Gli stranieri hanno una visione stereotipata della cucina italiana?

Gli spaghetti e la pasta in generale, i risotti, le lasagne, la pizza e il tiramisù sono i veri stereotipi della cucina italiana. Sono conosciuti in tutto il mondo e lo stile di uno chef italiano rimane radicato in essi. In ogni parte del mondo si possono trovare ristoranti italiani che magari hanno chef di altre nazionalità. Ma per un italiano che va all'estero il gusto non sarà mai lo stesso della trattoria sotto casa.

Cosa ne pensa dell’uso dei social network per promuovere la propria attività?

In passato più volte ho utilizzato un profilo Facebook per promuovere serate o eventi particolari. Qui a Chester per il momento non ho ancora creato nulla di questo genere anche se credo che al giorno d'oggi sia importante sfruttare la tecnologia. Comunque, penso che, per avere riscontri positivi, la migliore pubblicità la faccia il cliente che esce dal ristorante soddisfatto.

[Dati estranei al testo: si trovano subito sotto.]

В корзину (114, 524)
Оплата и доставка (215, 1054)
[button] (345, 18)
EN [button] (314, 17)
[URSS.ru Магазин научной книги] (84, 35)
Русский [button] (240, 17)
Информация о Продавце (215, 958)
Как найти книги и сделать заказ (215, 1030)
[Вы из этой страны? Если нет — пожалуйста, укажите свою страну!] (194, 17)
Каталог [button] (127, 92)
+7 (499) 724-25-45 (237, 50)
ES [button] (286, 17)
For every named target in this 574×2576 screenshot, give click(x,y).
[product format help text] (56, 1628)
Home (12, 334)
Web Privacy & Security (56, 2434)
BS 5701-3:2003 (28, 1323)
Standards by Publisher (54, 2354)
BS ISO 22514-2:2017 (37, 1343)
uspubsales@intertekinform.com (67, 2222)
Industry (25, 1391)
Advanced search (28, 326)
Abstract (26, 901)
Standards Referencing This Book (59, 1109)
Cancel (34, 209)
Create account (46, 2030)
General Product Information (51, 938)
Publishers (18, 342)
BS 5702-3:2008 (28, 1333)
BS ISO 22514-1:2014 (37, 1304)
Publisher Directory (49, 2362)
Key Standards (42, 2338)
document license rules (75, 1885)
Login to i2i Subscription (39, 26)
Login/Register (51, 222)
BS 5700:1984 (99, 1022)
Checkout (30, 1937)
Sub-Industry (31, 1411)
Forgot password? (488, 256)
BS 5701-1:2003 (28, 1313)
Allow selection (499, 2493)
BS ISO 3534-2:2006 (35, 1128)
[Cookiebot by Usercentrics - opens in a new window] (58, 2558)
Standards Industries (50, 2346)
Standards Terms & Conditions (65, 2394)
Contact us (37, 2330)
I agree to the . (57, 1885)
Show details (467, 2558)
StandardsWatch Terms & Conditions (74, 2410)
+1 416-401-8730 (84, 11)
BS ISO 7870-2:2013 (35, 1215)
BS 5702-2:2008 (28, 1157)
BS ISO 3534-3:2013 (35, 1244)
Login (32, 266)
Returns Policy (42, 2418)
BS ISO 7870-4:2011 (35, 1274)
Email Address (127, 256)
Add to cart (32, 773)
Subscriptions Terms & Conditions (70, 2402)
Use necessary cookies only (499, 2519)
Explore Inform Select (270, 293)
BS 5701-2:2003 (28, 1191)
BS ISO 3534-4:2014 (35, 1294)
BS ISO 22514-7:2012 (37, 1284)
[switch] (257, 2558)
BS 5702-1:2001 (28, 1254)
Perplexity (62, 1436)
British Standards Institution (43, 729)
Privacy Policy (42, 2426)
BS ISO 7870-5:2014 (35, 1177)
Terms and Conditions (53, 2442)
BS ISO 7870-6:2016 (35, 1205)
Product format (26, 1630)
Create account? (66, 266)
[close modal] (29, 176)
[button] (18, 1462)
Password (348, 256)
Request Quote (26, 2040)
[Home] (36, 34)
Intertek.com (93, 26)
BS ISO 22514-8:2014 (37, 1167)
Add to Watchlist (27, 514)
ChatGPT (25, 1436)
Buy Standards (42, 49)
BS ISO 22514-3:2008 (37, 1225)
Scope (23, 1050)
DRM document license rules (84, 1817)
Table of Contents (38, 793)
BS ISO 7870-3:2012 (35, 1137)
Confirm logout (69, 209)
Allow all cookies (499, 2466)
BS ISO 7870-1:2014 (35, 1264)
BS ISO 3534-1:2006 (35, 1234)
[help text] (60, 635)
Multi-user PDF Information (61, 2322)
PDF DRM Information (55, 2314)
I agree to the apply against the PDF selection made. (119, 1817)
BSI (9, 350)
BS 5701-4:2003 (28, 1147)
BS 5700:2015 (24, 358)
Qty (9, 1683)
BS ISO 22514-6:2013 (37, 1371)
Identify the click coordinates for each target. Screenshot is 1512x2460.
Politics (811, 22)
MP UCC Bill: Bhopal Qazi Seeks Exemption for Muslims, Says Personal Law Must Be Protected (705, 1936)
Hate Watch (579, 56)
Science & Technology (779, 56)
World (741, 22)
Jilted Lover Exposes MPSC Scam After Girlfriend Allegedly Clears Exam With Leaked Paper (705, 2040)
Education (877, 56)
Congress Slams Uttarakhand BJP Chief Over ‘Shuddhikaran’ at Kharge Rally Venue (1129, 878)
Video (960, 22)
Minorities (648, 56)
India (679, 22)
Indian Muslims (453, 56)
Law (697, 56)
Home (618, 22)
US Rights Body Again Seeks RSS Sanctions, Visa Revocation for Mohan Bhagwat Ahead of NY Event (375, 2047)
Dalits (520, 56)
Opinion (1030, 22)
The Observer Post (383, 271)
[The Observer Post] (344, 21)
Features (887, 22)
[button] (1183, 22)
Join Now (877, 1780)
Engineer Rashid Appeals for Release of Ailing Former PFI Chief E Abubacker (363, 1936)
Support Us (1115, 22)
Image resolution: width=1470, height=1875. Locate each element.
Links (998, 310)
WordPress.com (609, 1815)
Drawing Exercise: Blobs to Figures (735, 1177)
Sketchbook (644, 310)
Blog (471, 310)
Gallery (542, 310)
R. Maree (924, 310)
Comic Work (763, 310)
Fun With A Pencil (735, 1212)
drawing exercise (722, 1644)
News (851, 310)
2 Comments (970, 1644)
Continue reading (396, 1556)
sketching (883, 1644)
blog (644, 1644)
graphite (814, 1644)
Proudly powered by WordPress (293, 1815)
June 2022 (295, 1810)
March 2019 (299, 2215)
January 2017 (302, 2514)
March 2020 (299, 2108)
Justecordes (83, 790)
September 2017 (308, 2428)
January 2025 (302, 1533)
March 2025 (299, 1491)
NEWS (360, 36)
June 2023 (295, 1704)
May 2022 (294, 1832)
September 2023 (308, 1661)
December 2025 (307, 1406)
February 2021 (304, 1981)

Cosa ne pensa delle recensioni dei clienti su Tripadvisor?

Se sono in viaggio, consulto sempre Tripadvisor per capire se il posto in cui mi sto recando è appetibile o meno. Leggendo le recensioni ho notato che raramente i commenti non rispecchiano la realtà. Mi capita sporadicamente di controllare le recensioni negative a mio riguardo per cercare di correggere gli errori fatti in cucina. Non mi faccio prendere troppo da questi giudizi anche perché a volte si ha a che fare con clienti troppo esigenti o, in alcuni casi, anche ignoranti in materia. Ma cerco comunque di tenerli in considerazione.
Quindi i nuovi media oggi influenzano il modo di far ristorazione?

La ristorazione cambia in continuazione adattandosi ai tempi. Credo che i media abbiano sconvolto tutto il mondo, condizionando le vecchie linee di pensiero. Di conseguenza, la ristorazione si è dovuta adattare.

Tornerebbe a Bergamo per aprire un ristorante tutto suo?

Amo la mia città e sicuramente ritornerò ma, con i tempi che corrono, lo farò solo per ritrovare familiari e amici. Aprire un ristorante e mantenerlo nel tempo non è cosa semplice neanche per i migliori ristoratori bergamaschi. La maggior parte della gente non ha idea dei sacrifici che ruotano intorno a questa attività, figuriamoci nel periodo di crisi che si sta vivendo oggigiorno in Italia.

Ha avuto l’opportunità di conoscere altri chef bergamaschi che, come lei, hanno cercato fortuna all’estero?

A Londra nel 2004 ho avuto il piacere di lavorare con Graziano Bonacina, a quei tempi executive chef del George club, coadiuvato da Alberico Penati che gestiva tra i più importanti club ristoranti privati di Londra, tra i quali anche il famoso Harris Bar.
A New York ho conosciuto diversi cuochi bergamaschi che hanno aperto ristoranti o lavoravano per grosse catene o alberghi importanti. In generale sono tanti i giovani orobici che  si spingono all'estero in cerca di fortuna. Molti si illudono che sia tutto più semplice e immediato, ma non lo è. Io stesso non credo di aver fatto fortuna, credo piuttosto di aver avuto una buona opportunità da coltivare con impegno e costanza, giorno dopo giorno.